## STUDY MATERIAL
Segment Open
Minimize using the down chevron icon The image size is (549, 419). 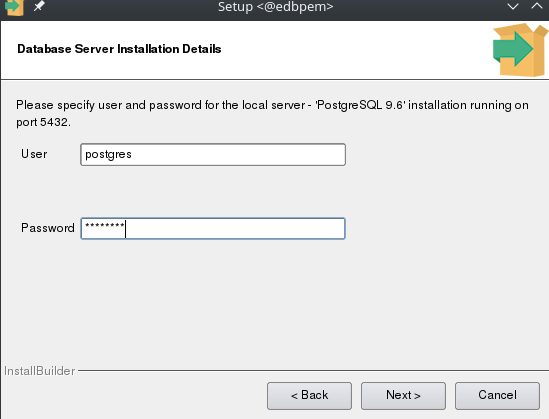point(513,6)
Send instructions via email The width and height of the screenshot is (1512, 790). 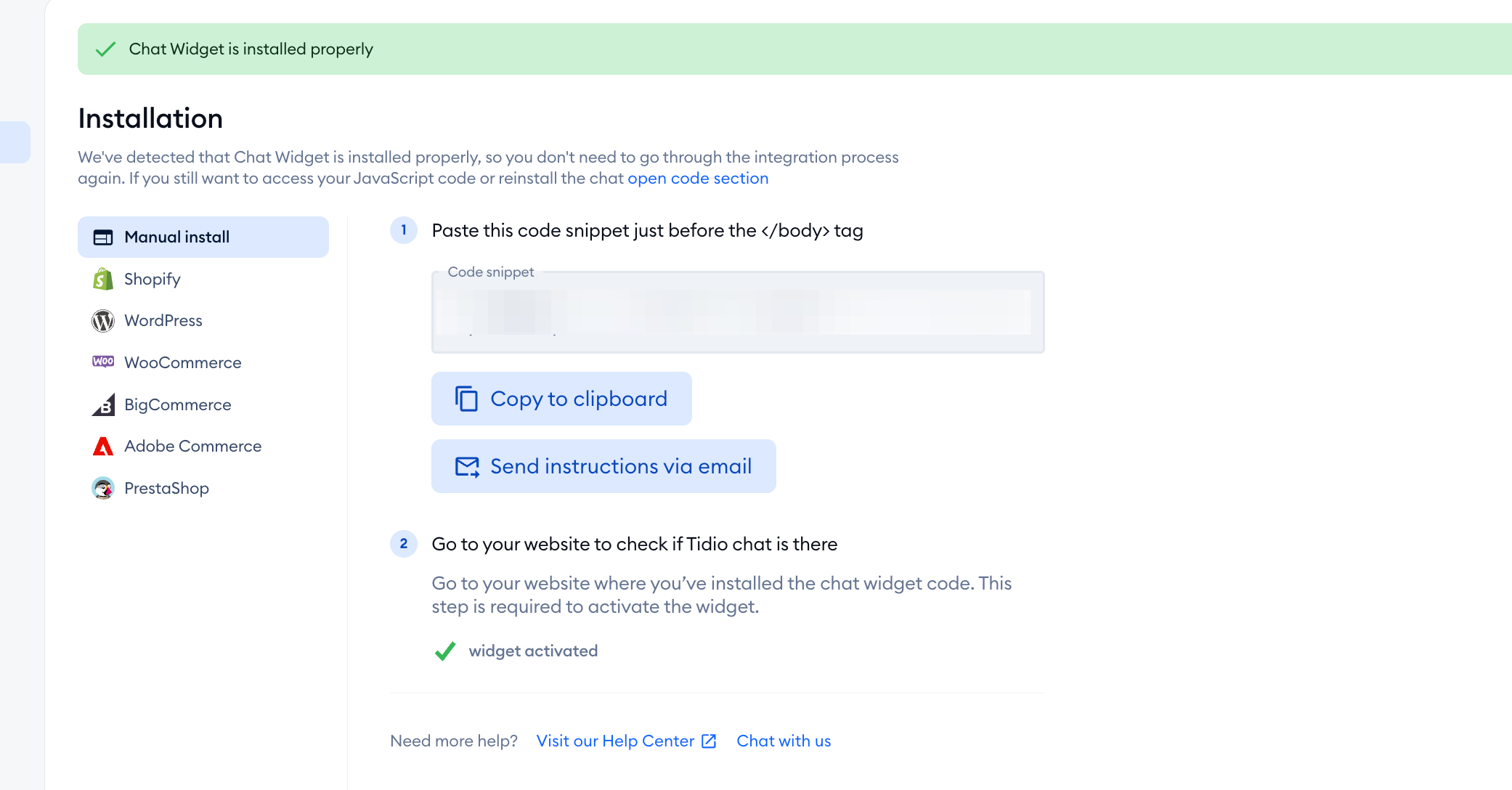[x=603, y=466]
Segment Closed
Segment Open
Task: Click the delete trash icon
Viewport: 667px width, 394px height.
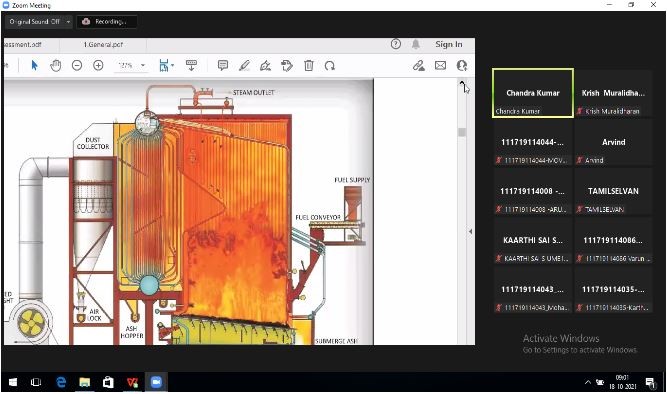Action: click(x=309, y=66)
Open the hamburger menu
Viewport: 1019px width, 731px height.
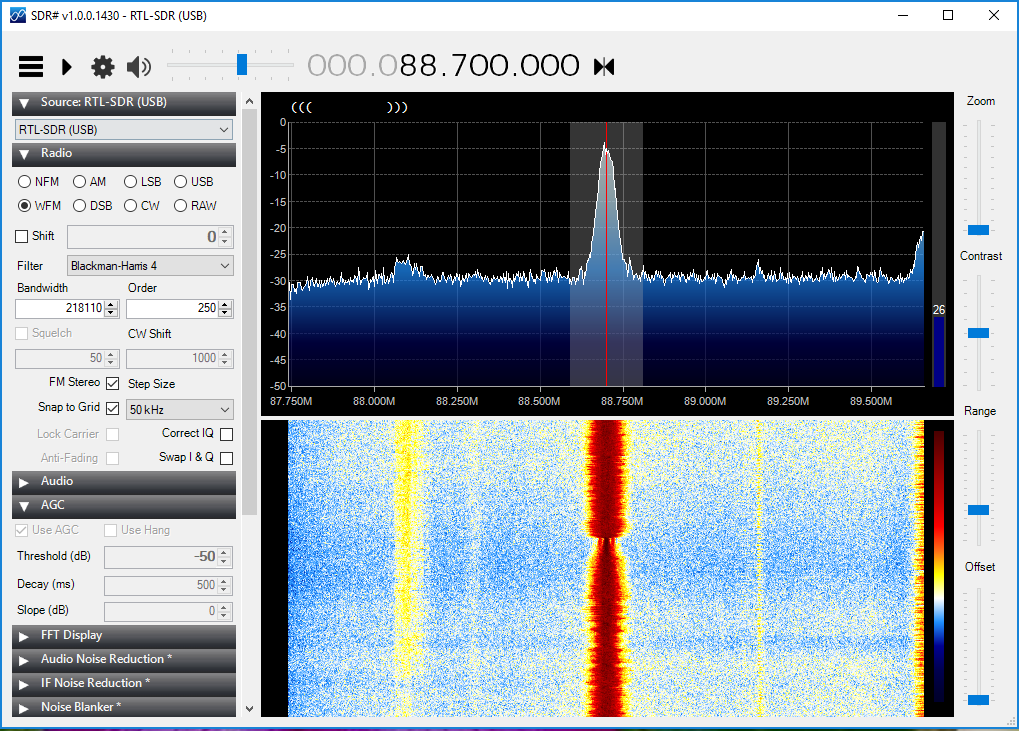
Segment Closed
## WHAT THE TASK ASKS
Start with the line above that contains "Open the hamburger menu" and stop after the line that contains "Viewport: 1019px width, 731px height.". Output those lines exactly, and only those.

## REPLY TO THE TASK
Open the hamburger menu
Viewport: 1019px width, 731px height.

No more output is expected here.